"Grâce à l’exercice coordonné, on a pu monter La Maison Astrolabe telle qu’elle est aujourd’hui", se félicite Delphine Calicis. Déjà, le choix a été fait de "ne pas recréer une unité de soins palliatifs de type hospitalier, avec des professionnels de santé salariés", explique Théo Combes, vice-président de l'association qui porte la structure. Mais de faire un "substitut de domicile", où interviennent des professionnels libéraux (médecins traitants, infirmières, kinés…) qui "se parlent, ont l’habitude de travailler ensemble, de faire des RCP*", étant engagés dans le coordonné. Grand salon ouvert, piano, grandes baies vitrées, salon bibliothèque, jardin extérieur, chemin piétonnier, chambres privatives… La Maison Astrolabe compte une surface totale de 732 m², répondant aux dernières normes BBC (bâtiment basse consommation).
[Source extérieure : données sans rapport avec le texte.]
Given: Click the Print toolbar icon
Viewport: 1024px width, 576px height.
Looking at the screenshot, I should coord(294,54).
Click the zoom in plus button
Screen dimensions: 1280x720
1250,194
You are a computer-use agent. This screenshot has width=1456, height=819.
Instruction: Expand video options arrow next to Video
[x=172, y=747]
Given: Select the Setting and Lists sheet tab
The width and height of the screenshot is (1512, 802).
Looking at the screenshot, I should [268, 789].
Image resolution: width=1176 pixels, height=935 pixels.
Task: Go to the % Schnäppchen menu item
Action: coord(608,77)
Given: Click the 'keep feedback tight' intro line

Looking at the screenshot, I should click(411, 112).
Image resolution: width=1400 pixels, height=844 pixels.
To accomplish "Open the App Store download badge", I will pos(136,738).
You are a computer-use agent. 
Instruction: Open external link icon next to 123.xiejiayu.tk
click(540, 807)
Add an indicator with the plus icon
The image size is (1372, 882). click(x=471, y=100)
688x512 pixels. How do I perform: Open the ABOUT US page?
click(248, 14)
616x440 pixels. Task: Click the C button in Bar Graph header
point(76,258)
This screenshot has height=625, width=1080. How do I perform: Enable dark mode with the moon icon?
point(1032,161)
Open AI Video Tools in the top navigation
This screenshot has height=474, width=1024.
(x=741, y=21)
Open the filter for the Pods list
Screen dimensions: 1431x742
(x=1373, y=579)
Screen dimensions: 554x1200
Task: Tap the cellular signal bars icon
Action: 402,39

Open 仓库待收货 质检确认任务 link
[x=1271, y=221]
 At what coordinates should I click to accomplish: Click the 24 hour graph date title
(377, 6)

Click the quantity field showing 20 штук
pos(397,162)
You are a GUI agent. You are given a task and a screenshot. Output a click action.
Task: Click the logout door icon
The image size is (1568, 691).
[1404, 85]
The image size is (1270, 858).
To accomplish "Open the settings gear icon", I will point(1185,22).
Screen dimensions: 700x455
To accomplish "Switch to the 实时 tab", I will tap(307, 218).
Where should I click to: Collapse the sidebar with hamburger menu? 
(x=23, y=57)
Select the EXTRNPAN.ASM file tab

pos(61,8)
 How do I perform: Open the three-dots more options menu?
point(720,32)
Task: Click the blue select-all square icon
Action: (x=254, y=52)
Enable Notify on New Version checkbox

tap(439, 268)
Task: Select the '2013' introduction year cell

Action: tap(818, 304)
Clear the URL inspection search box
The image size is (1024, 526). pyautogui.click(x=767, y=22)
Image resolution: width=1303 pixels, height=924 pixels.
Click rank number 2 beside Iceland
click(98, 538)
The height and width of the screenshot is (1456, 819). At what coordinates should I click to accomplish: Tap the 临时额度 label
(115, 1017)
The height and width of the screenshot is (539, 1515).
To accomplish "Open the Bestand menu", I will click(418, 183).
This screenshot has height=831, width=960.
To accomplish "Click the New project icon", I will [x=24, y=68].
crédit : La Maison Astrolabe
Le patient, poursuit le médecin généraliste, également président de la CPTS Grand Gaillacois et du DAC du Tarn, conserve "le plus possible ses intervenants habituels", en proximité, pour éviter les ruptures. S’il vient de plus loin, des infirmières "locales" prendront la relève, et pour le médecin traitant, cela dépend s’il "veut jouer le jeu" : utiliser l’outil de coordination, faire des téléconsultations assistées...
La maison permet "un accompagnement pluridisciplinaire dans un lieu sécurisé, adapté, en lien avec tous les professionnels de santé de la filière soins palliatifs", précise Delphine Calicis : DAC, équipes territoriales de soins palliatifs, HAD, lits identifiés de soins palliatifs, unités de soins palliatifs... Elle a été conçue comme un maillon supplémentaire de la prise en charge territoriale de ces patients. L’idée étant d’organiser la graduation des soins, les transitions entre le domicile, la maison d’accompagnement, les structures hospitalières, selon l’évolution clinique.